Inside Gallup, the streets are empty, with downtown thoroughfares largely free of cars. The lockdown idled pawn shops, halted informal jewelry sales by walking vendors, and thinned out crowds to a trickle at grocery stores and Walmart.
"The lockdown has been awesome, you don't have to worry about any crowds," said Andrew Sandoval, a delivery worker for Home Depot, as he ducked into a grocery store to buy his wife a cup of coffee.
At Gallup's main hospital, Rehoboth McKinley Christian, the battle against the virus has taken a toll on staff, with 32 infections among employees. The hospital's sole pulmonologist left Wednesday without a replacement, and patients with serious respiratory conditions are being flown to Albuquerque, said Chief Medical Officer Val Wangler.
Meanwhile, the trajectory of the pandemic could hinge on Gallup's homeless population — many of them castaways from the Navajo Nation who are afflicted by alcoholism.
Infections raced through a detox center in early April. Now, free room and board are being offered at four local motels — including the famous El Rancho hotel visited by legendary actor John Wayne and President Ronald Regan — to about 140 homeless patients who are quarantined. They are tested repeatedly before being cleared with a certification card that can let them back into shelters.
Beyond Gallup, New Mexico's statewide stay-at-home order and restrictions on nonessential businesses expire May 15 with uncertainty about what comes next.
"I'm so confused.
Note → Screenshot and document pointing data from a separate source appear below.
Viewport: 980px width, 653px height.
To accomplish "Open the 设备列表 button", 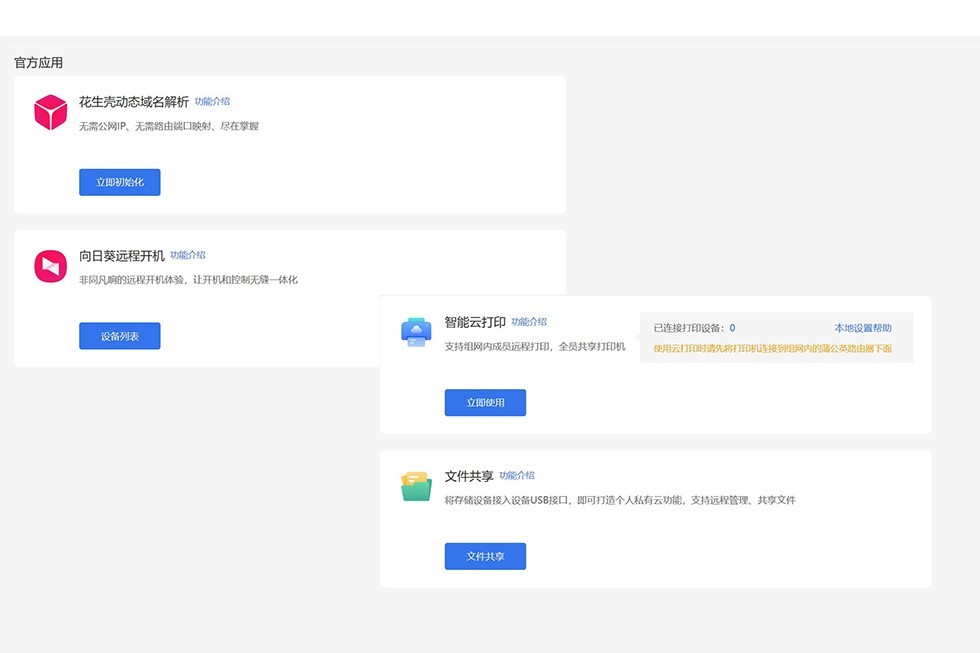I will pyautogui.click(x=120, y=336).
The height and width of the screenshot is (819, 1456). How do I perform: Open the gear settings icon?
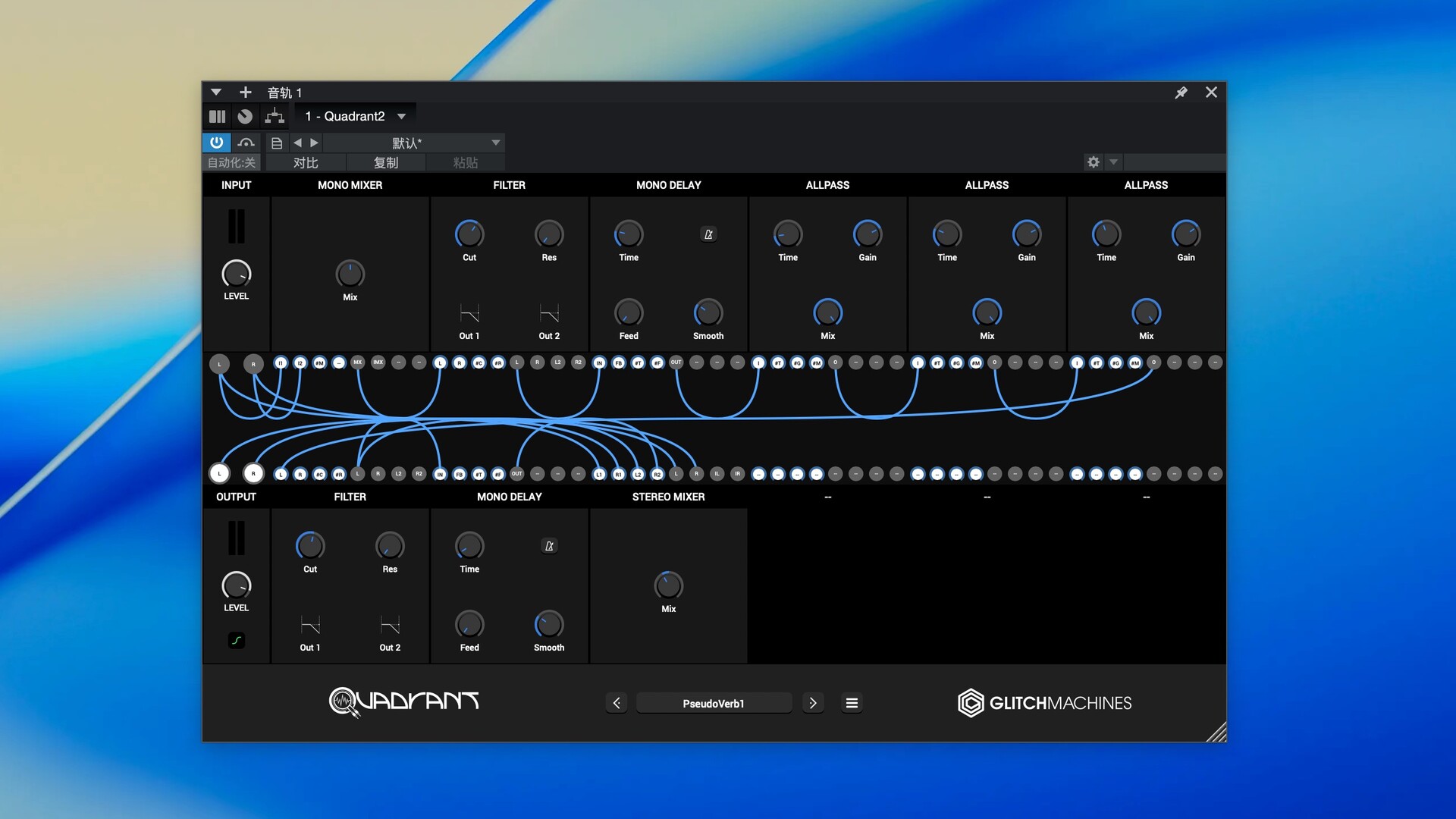tap(1093, 162)
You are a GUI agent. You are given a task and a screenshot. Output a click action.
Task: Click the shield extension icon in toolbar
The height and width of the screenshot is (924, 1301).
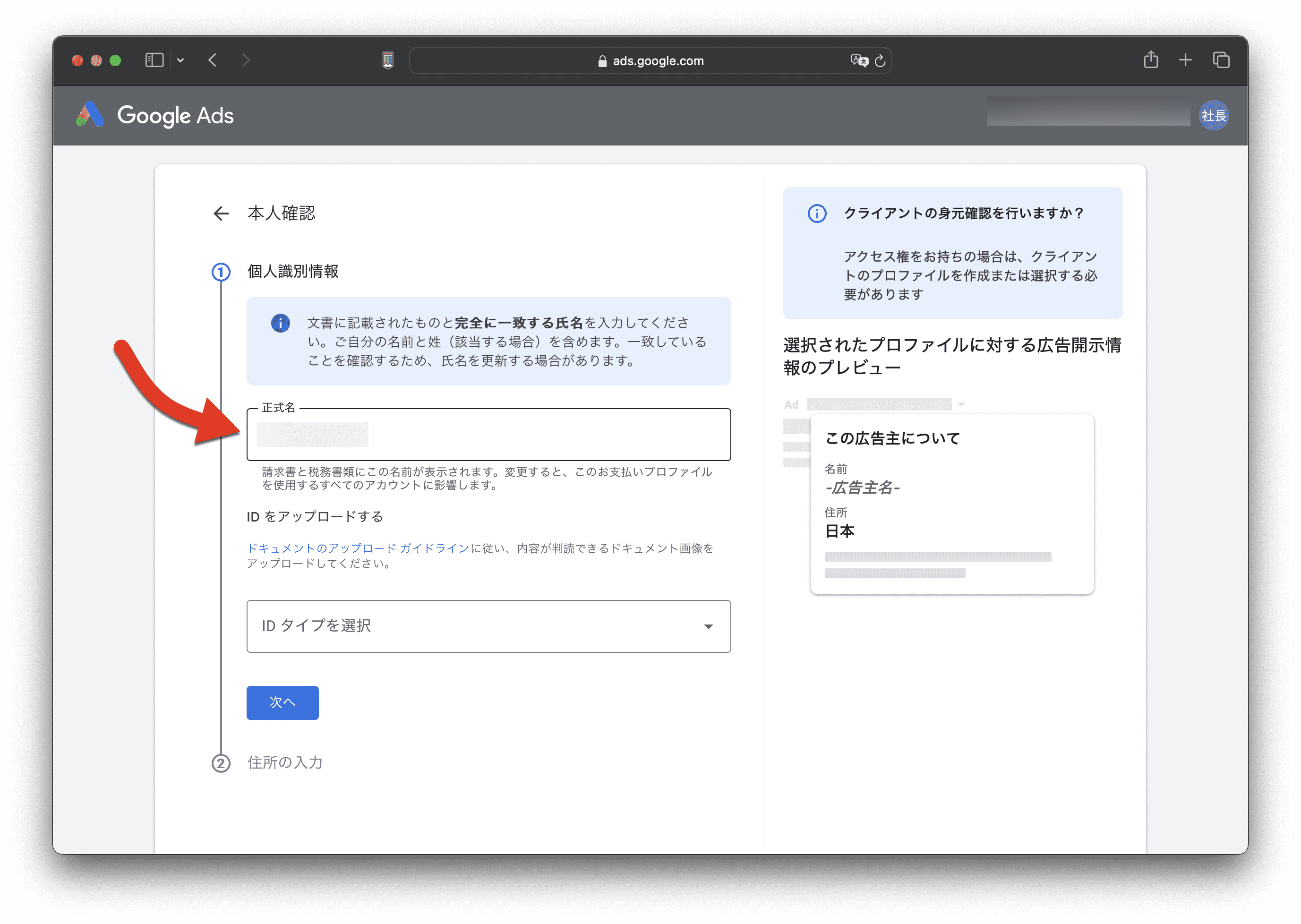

What is going to really work, if this doesn't?" said state Sen. George Munoz of Gallup of the community lockdown. He has taken to buying giant pallets of bottled water for indigenous communities with campaign funds. "I don't know the answer."
Physician Caleb Lauber opens a conversation with one coronavirus-positive motel border in the Navajo language before administering a nasal swab test to see if the infection persists.
"There's more than one benefit from doing this," he said. "It allows us the opportunity to ensure that the community is protected."
The program also is financially unsustainable, he said.
"The ideology is good and it makes sense, we just don't have the funds."
South of Gallup at Zuni Pueblo, a tribal community of 800 residents set amid red rock mesas, Lt. Gov. Carleton Bowekaty voiced enthusiastic support for extending the Gallup lockdown further, noting that it keeps more pueblo members safely at home. He said the tribe has stockpiled food staples and water to help support tribal members who have to quarantine after coming into contact with the virus.
He said a COVID-19 outbreak at the pueblo is far from contained, with about 55 infections and 2 deaths amid intensive testing, evening curfews and a daytime roadblock aimed at discouraging nonessential travel to and from the pueblo.
An end to the lockdown in Gallup would likely mean stricter restrictions at Zuni, where Bowekaty says tribal members are struggling to come to terms with the need for social distancing in ceremonial life, including burials.
Thoughts have turned to preserving oral traditions that might be lost with more casualties to the coronavirus.
"How do we capture their knowledge if they pass on?" he asked.